American Suzuki executives — who like to think of the Kizashi as “a premium car without the premium” and “a sport sedan alternative” — are pleased with how the car has turned out, and justifiably so. Their biggest challenge, however, will be getting the word out, as Suzuki cars aren’t on many consumers’ radar screens, despite some impressive recent grades from the likes of J.D. Power, Consumer Reports, and the Automotive Leasing Guide (which tracks automotive resale values).
Our only real complaints are that the styling is a bit derivative (see the strong hints of Volkswagens in the front end and the BMW 1-series in the trunk lid?), the front seats don’t raise high enough to provide exemplary thigh support, and the gloveboxes in several vehicles didn’t seem to fit quite right. Although we found the four-banger a bit lacking in oomph on the racetrack, some less-lead-footed journalists were surprised to learn that the cars they’d driven were equipped with only a four-cylinder, so most owners probably won’t mind — especially since the Kizashi will offer fuel economy of up to 23 mpg in the city and 31 mpg on the highway, according to EPA tests of front-wheel-drive, CVT-equipped base models.
Four trim levels will be available: S, SE, GTS, and top-spec SLS. Convenience features like dual-zone climate control and keyless go/entry are standard across the board, while top-level models can have their already-sharp interiors adorned with things like leather, navigation, and a powerful Rockford Fosgate audio system that can stream tunes from your iPod via a Bluetooth connection. Safety and warranty are top-notch as well. The S model will start at less than $20,000; a front-wheel-drive manual vehicle loaded with everything but nav will sticker at about $25,000.
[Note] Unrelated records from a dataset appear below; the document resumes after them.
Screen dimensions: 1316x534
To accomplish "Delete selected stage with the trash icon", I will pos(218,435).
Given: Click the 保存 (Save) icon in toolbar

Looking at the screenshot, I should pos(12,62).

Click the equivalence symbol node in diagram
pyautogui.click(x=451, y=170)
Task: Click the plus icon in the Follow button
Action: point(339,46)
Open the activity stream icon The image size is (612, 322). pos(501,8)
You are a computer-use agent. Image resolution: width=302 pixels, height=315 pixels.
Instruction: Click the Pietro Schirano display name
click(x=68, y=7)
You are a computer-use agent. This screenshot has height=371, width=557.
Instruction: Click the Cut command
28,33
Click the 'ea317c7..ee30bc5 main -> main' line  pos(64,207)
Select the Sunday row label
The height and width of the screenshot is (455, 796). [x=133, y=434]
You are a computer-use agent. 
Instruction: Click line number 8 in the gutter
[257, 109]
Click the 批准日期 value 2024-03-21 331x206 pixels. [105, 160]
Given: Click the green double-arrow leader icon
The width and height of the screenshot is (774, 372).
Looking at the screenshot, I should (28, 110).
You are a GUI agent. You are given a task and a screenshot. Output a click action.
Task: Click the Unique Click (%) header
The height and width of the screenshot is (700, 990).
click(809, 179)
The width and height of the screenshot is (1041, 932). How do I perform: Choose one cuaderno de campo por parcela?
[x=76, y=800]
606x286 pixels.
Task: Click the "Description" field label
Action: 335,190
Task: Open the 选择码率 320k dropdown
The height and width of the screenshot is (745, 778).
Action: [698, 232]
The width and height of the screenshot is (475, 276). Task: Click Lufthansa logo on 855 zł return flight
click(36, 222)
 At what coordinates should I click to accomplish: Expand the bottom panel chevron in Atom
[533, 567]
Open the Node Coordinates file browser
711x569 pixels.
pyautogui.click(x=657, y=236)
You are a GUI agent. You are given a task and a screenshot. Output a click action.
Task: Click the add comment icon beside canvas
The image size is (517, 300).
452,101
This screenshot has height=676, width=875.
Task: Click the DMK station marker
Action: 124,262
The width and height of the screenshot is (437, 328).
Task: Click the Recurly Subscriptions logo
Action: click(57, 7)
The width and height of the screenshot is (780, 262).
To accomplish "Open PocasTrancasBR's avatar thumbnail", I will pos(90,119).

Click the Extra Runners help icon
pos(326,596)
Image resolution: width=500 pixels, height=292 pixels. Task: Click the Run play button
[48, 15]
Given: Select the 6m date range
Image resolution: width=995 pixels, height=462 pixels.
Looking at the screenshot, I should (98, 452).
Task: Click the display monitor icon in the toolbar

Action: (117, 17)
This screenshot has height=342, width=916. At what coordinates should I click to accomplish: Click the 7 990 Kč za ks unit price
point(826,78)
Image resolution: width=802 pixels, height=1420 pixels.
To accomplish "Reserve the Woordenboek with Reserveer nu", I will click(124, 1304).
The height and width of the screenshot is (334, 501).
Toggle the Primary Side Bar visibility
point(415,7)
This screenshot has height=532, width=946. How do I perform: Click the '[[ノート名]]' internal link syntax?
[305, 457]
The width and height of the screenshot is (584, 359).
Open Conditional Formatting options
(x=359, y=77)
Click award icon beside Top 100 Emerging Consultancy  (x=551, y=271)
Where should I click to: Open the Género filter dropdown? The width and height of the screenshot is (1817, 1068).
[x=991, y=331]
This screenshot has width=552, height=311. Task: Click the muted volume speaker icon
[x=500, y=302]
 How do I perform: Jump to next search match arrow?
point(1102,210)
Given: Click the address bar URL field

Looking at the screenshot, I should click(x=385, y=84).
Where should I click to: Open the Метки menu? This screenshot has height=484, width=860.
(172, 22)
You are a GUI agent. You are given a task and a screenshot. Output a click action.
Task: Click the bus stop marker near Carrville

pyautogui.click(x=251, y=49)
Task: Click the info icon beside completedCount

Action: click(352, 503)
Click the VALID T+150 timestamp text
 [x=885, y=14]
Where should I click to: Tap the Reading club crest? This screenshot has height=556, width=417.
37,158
The Kizashi will start trickling into dealerships in December with a version of the 2.4-liter four-cylinder that premiered in the Grand Vitara for the 2009 model year. The engine is rated at 185 hp with the stick shift and 180 hp with the CVT. Suzuki promises that a hybrid powertrain, which the company is codeveloping with GM, will become available “in the next year or two.” Suzuki is also considering a V-6-powered Kizashi, and they went so far as to have a prototype Kizashi with the deceased XL7‘s V-6 available for us to drive at VIR. We think that the better solution to the Kizashi’s perceived lack of power would be installing a turbocharged four-cylinder (think upsized VW GTI). It seems that a more lightweight turbo powertrain would nicely complement the Kizashi’s well-balanced, tossable, and fun-to-drive character, while probably also offering better fuel economy than a six-cylinder engine. Are you listening, Suzuki?